Naik bis kota tak pernah bayar.
Suka nyabot makan di warung tegal.
Suka memperkosa bini orang,
Membunuh rakyatnya.

Dalam gaung lautan massa, lagu itu menjadi psychologic war yang berfungsi
ganda: menaikkan militansi dan gairah massa, serta sebaliknya
mendemoralisasi tentara.

Kini, setelah kasus Aceh tak pernah rampung dengan tuntas, setelah kasus
Timor Leste justru meruyak parah, tuntutan "Bubarkan Tentara Nasional
Indonesia!" mendapatkan legitimasi yang amat kuat. Bukan karena mereka tidak
mampu mengatasi situasi konflik tersebut. Melainkan, justru tentara lah
biang keladi parahnya keamanan Indonesia saat ini.

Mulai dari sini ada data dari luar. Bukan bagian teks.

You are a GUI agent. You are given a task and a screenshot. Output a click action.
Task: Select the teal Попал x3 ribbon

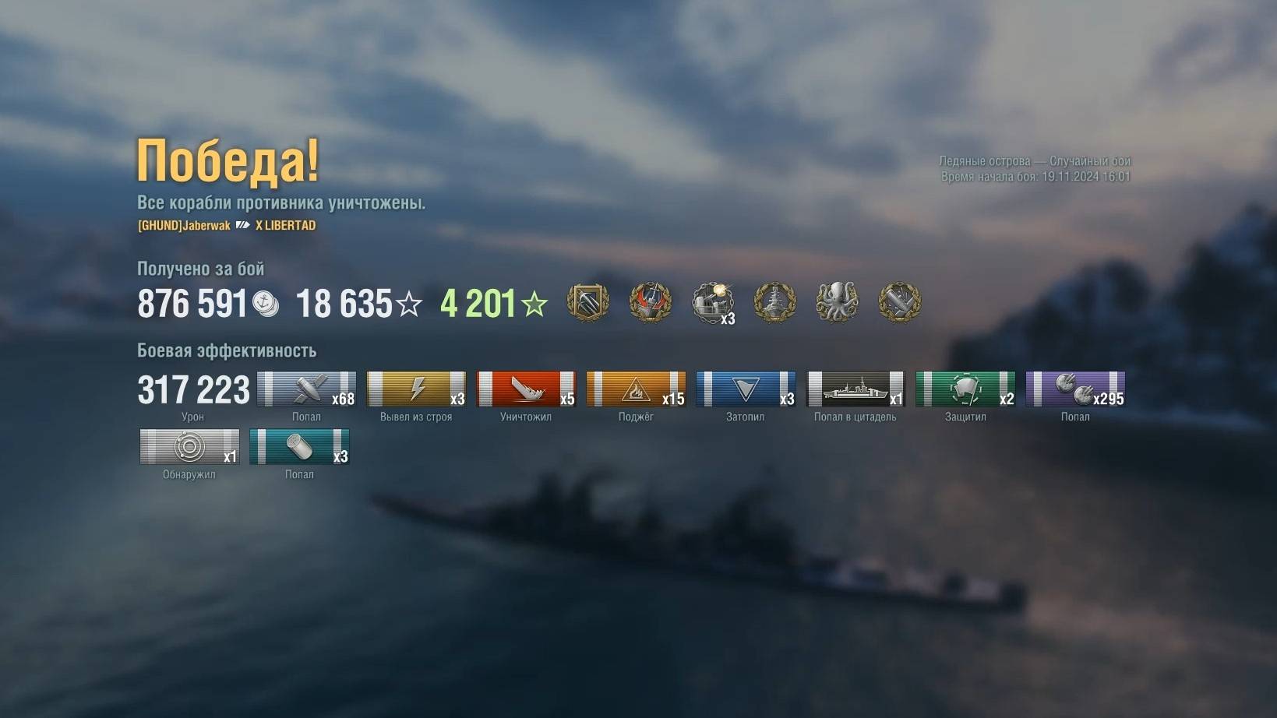pos(299,446)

Bubarkan TNI sudah saatnya secara riil dikumandangkan. Ini selangkah lebih
maju ketimbang tuntutan Cabut Dwifungsi TNI. Kita, gerakan pro demokrasi,
akan selalu gagal bila tuntutan termaju hanya cabut dwifungsi, alias sekadar
mempreteli fungsi sosial politik TNI dan mengembalikan mereka ke barak untuk
mengurusi satu fungsi saja yaitu pertahanan negara. Mengapa gagal? Karena
fungsinya sebagai penjaga pertahanan dan keamanan digunakan sebagai daya
pemaksa untuk mendapatkan peran vital dalam fungsi kedua yaitu fungsi sosial
politik.

Akar dan ujung-ujung mengapa mereka begitu getol berdwifungsi itu tak lain
adalah mempertahankan dan untuk lebih banyak menyedot kekayaan lewat bisnis
yang memperkaya (khususnya) para jendral secara cepat dan menggiurkan.
Bahkan, bisnis yang mereka jalankan pun melewati batas garis haram
kejahatan: narkotika dan obat-obat terlarang (Narkoba). Ingat Agus Isroq?
Anak Jendral pemegang tampuk KSAD Soebagyo HS yang tertangkap basah sebagai
pengedar shabu-shabu dalam jumlah besar. Sampai sekarang, tak jelas apa
hukumannya, jangan-jangan. lolos. Begitulah persekongkolan militer,
kekuasaan, pengadilan, dan . mafia.

Tak jelas lagi apa sesungguhnya manfaat TNI bagi masyarakat negara ini.
Malahan di muka dunia internasional, TNI mencoreng-moreng muka Republik
Indonesia. Sehingga, publik internasional mempunyai kesan bahwa Indonesia
ini seperti negara hantu yang tak aman dan penuh orang-orang biadab. Di
balik itu semua, TNI sendiri yang menjaga ketidak-amanan tersebut dan
melestarikan kebiadaban di berbagai tempat dengan membunuhi banyak orang
yang tak berdosa.

Contoh paling akhir untuk memberikan bukti adalah terungkapnya Dokumen
Garnadi berkaitan dengan Kasus Timor Leste. Dokumen itu adalah memo rahasia
tanggal 3 Juli 1999 yang ditanda-tangani Asmenko I/Poldagri HR. Garnadi yang
menyebutkan apabila hasil jajak pendapat menyatakan kubu pro integrasi kalah
maka pasukan TNI akan disiagakan dengan legalisasi kondisi darurat dan
fasilitas vital di Timor Leste akan dibumihanguskan. Bahkan rapat rahasia di
Pos Kopassus Baucau, Rumah Merah 26 Juli 1999, sejumlah perwira TNI seperti
Mayjen Zacky Anwar Makarim dan Kolonel Tono Suratman membagikan senjata
kepada milisi pro integrasi dan menguraikan skenario perang saudara bila
penduduk timor leste memilih merdeka.

Ini membuktikan sebuah niat dan strategi jahat yang disusun secara terencana
untuk mengingkari fungsi mereka sendiri yaitu menjaga pertahanan dan
keamanan. Oleh sebab itu, sekali lagi, TNI layak dibubarkan. Sebagai
gantinya, kerja-kerja TNI digantikan oleh polisi semacam pasukan beladirinya
Jepang atau Swiss. Angkatan Laut diganti dengan polisi laut, angkatan udara
diganti dengan polisi udara, keduanya tinggal transfer dengan birokrasi yang
lebih independen. Sedangkan angkatan darat, ya mohon maaf, dibubarkan saja
karena sudah ada polisi yang berjaga di darat selama ini.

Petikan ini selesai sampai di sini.